Allegro

Local 802 has Titanic History

Volume CX, No. 4April, 2010

If you were performing on an ocean liner and suddenly the ship hit an iceberg and began to sink, would you keep playing? As many know, that’s the story of what the musicians on the Titanic did 98 years ago this month, on April 15, 1912.

The eight musicians, led by violinist Wallace Hartley, died playing their instruments, according to Titanic survivors who heard ragtime and other upbeat music being played up until nearly the end.

Now the search is on for a missing plaque that commemorates the musicians.

It’s just possible that an Allegro reader has some clues of where it might be.

Here’s the story.

A little over a year after the Titanic sank, members of the original New York City musicians’ local – originally called the Musicians Mutual Protective Union and later AFM Local 310 – performed a benefit concert for the families of the deceased Titanic musicians, raising $1,800.

The union was then located at the Yorkville Casino at 210 East 86th Street.

Later that fall, the union commissioned a bronze tablet to commemorate the Titanic musicians.

The tablet was unveiled at a ceremony where eight union musicians – utilizing the same instrumentation as the Titanic band – performed a tribute concert.

The concert closed with the hymn “Nearer, My God, to Thee,” which some believe to be the last piece that the Titanic musicians played before they went down.

Both the International Musician and the New York Times covered the event.

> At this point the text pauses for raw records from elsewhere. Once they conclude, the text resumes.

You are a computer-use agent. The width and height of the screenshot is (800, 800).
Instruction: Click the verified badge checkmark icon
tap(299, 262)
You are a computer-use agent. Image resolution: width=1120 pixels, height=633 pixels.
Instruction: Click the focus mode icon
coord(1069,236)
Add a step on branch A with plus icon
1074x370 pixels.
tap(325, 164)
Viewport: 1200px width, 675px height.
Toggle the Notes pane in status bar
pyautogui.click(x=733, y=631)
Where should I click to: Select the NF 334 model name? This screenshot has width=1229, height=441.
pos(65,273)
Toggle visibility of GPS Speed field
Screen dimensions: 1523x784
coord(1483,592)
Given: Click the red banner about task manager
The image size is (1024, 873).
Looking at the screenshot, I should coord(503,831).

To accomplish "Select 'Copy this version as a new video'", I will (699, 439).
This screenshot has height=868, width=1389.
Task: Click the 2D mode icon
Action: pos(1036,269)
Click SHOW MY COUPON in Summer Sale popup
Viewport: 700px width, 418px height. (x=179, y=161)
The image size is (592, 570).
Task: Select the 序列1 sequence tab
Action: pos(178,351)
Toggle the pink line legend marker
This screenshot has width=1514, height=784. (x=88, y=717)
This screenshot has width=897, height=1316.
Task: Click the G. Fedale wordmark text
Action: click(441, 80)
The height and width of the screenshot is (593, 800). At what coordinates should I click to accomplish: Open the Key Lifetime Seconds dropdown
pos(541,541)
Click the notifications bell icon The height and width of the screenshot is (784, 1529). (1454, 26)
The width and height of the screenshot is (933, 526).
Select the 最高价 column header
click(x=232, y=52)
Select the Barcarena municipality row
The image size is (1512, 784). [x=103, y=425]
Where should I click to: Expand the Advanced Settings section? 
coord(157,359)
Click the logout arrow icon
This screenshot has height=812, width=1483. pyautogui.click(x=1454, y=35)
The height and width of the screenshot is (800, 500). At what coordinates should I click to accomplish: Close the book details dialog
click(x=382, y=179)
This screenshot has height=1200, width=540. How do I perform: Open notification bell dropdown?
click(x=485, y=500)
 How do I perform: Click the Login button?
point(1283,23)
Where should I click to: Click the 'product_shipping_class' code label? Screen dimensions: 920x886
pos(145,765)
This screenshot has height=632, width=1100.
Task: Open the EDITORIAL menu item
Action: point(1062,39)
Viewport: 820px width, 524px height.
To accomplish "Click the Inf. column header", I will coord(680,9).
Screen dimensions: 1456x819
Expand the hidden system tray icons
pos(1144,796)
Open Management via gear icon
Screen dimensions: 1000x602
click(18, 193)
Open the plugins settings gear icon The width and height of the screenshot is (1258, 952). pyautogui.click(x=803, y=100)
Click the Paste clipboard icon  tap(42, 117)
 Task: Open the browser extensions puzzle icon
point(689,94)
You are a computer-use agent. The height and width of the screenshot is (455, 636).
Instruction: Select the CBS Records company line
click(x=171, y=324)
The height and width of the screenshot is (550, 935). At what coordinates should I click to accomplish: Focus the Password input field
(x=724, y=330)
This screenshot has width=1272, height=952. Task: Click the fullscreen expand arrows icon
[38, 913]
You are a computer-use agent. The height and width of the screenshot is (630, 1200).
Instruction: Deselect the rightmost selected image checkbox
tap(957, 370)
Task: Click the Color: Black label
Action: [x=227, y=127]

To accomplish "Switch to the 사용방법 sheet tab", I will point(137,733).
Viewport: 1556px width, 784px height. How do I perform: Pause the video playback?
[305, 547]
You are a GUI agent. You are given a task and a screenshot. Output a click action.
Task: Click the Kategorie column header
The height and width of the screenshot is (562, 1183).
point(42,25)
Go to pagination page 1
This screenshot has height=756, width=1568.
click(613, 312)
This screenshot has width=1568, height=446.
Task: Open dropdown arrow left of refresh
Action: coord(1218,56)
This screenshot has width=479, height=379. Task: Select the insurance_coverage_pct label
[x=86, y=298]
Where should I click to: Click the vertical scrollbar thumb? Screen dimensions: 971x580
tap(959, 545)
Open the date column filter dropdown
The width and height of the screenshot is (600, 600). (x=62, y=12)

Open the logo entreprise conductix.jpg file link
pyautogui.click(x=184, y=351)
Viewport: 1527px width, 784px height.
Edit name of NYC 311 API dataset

But where is the Titanic musicians’ memorial plaque now? Local 310 ceased to exist in the 1920’s after a feud with the nascent Local 802.

And the assets of Local 310 may have been absorbed by the AFM.

Recently, Allegro received an inquiry from the Titanic International Society asking about the whereabouts of the plaque.

It was the first we’d ever heard of it.

If any member has heard of this tablet or even seen it, please contact Allegro editor Mikael Elsila at Allegro@Local802afm.org.

Otherwise, the spirit of the Titanic musicians must live on in memory.